Padding Incomplete XML in Ruby

December 15, 2012

I was recently given the task of parsing and processing a huge XML file of data. The format looks something like:

<release id="1">...<release>
<release id="2">...<release>
<release id="3">...<release>

After some experimentation, I decided that Nokgori’s XML::Reader. The standard Nokogiri::XML parser was out because the files are approximately 1GB in size. SAX was out because it requires you to basically build your own state machine and piece together the parsed nodes from events. I don’t know about you but the last thing I want to do is do a bunch of work to parse XML. XML::Reader can incrementally parse a stream and iterate through each parsed node, which is perfect.

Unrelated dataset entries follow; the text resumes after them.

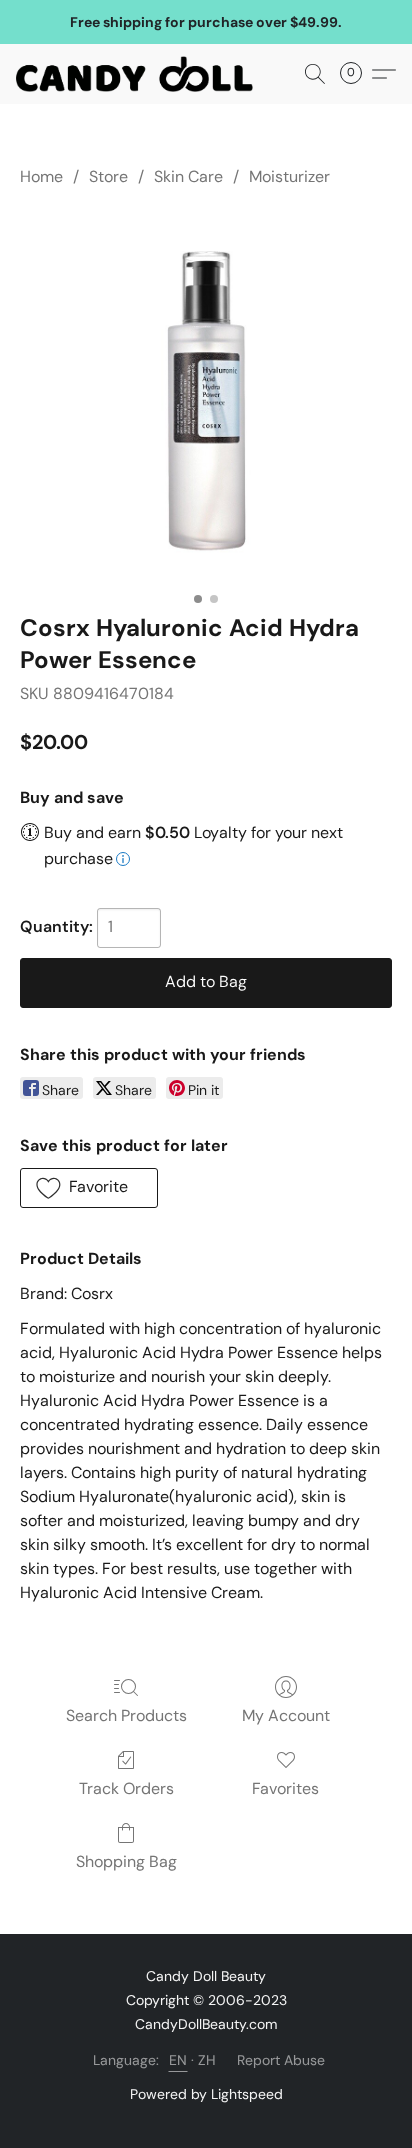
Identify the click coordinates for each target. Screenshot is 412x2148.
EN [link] (178, 2060)
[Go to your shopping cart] (357, 74)
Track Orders (126, 1788)
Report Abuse (281, 2060)
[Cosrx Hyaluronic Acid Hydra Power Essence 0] (206, 396)
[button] (141, 74)
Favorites (285, 1788)
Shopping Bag (126, 1861)
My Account (286, 1715)
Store (108, 176)
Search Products (126, 1715)
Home (41, 176)
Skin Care (188, 176)
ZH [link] (207, 2060)
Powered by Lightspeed (206, 2094)
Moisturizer (289, 176)
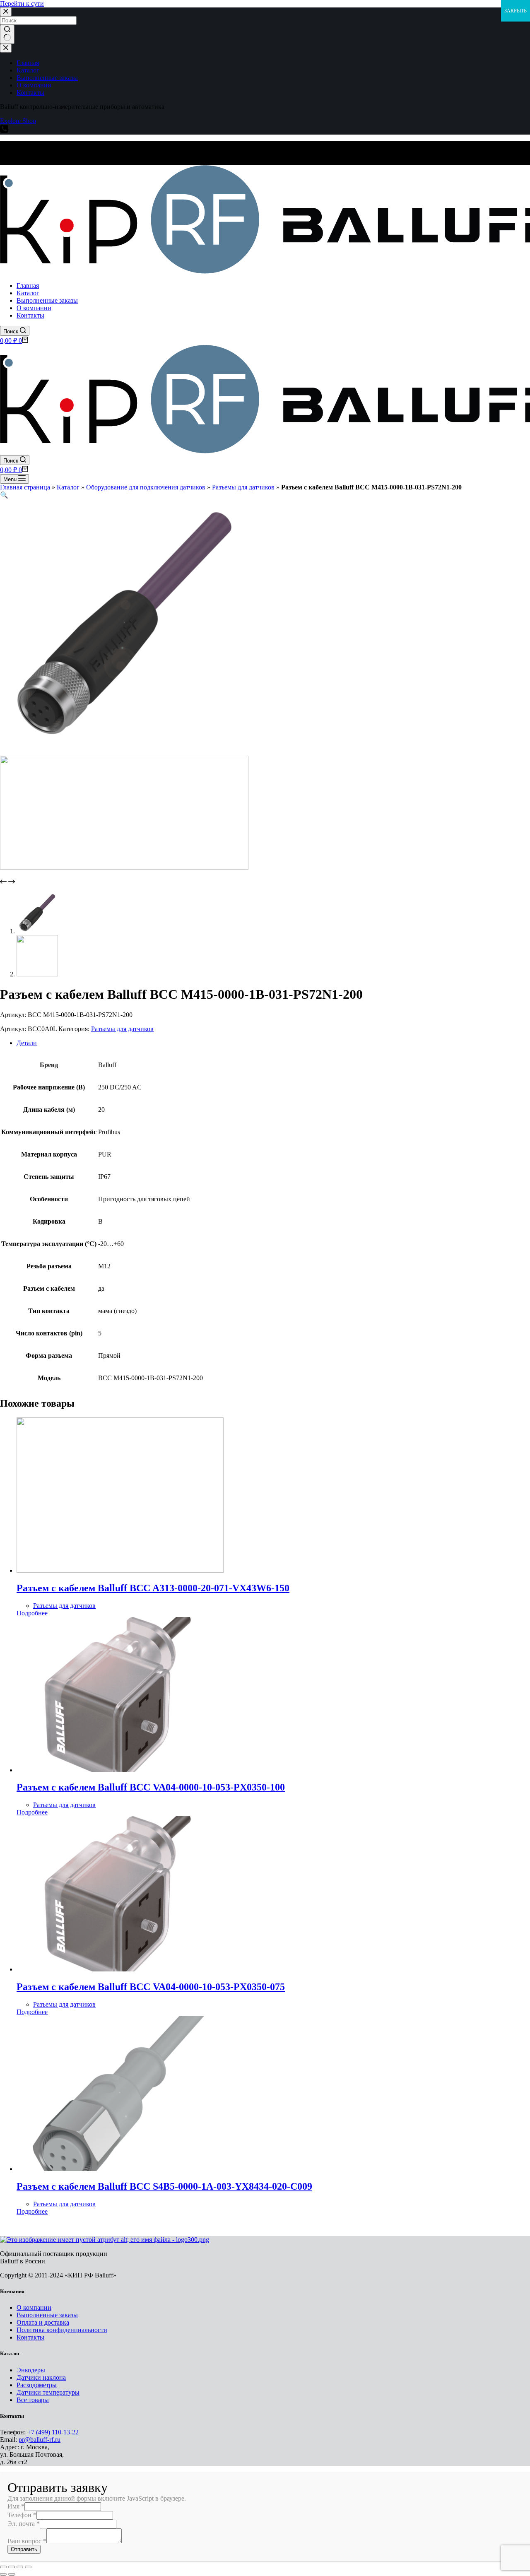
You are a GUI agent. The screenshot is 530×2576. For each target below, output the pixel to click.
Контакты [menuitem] (30, 92)
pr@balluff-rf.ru (39, 2439)
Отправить (24, 2549)
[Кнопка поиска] (7, 34)
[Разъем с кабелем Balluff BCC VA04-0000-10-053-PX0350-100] (120, 1770)
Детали (27, 1042)
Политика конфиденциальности (62, 2329)
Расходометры (37, 2384)
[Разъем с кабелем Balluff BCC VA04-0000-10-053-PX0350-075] (120, 1969)
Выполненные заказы (47, 2314)
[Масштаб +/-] (28, 2567)
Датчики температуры (48, 2392)
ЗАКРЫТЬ (515, 11)
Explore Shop (18, 120)
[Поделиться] (11, 2567)
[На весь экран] (20, 2567)
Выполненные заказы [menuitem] (47, 77)
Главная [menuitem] (28, 62)
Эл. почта (23, 2523)
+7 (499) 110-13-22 (53, 2432)
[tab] (273, 1043)
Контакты (30, 2337)
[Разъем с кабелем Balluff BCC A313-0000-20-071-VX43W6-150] (120, 1570)
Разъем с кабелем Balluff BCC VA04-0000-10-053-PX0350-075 (151, 1986)
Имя (15, 2506)
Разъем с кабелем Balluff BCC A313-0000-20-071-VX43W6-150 (153, 1588)
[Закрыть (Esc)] (3, 2567)
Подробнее (32, 1613)
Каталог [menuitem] (28, 70)
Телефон (21, 2514)
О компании (34, 2307)
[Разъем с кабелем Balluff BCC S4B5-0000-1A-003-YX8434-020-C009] (120, 2168)
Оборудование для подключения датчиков (145, 487)
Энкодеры (31, 2370)
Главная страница (25, 487)
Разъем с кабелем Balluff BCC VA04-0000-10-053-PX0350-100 (151, 1787)
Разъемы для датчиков (243, 487)
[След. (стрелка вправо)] (11, 2574)
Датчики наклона (41, 2377)
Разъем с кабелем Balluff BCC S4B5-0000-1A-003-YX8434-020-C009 (164, 2186)
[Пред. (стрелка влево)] (3, 2574)
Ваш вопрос (26, 2541)
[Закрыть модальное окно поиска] (6, 11)
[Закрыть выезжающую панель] (6, 48)
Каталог (68, 487)
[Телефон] (4, 130)
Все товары (33, 2399)
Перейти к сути (22, 3)
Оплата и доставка (43, 2322)
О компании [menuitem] (34, 85)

The problem is that XML does not support multiple root nodes. If you run this through the standard Nokogiri parser, it will just parse the first node and stop. We need a way to pad the XML with an enclosing tag, say “releases”. But we also want to use an IO stream rather than a full string since the file is upwards of 1gb.

Enter filter_io

There is a great gem called filter_io that fits just the bill. filter_io wraps an IO object and gives you a stateful stream modifier. We’re interested in attaching 2 transformations to the stream:

  1. The beginning of the stream needs an opening tag.
  2. The end of the stream needs a closing tag.

Here’s the class I came up with to wrap the IO stream:

require 'filter_io'

class RootTagWrapper
  attr_reader :root_tag_name

  def initialize(root_tag_name)
    @root_tag_name = root_tag_name
  end

  def wrap(io)
    FilterIO.new(io) do |data, state|
      if state.bof?
        open_tag + data
      elsif state.eof?
        data + close_tag
      else
        data
      end
    end
  end

private
  def open_tag
    "<#{root_tag_name}>"
  end

  def close_tag
    "</#{root_tag_name}>"
  end
end

Here is a usage example:

io = RootTagWrapper.new('releases').wrap(ARGF)
Nokogiri:XML(io).each do |node|
  if node.name == 'release'
    yield Nokogiri::XML.fragment(node.outer_xml)
  end
end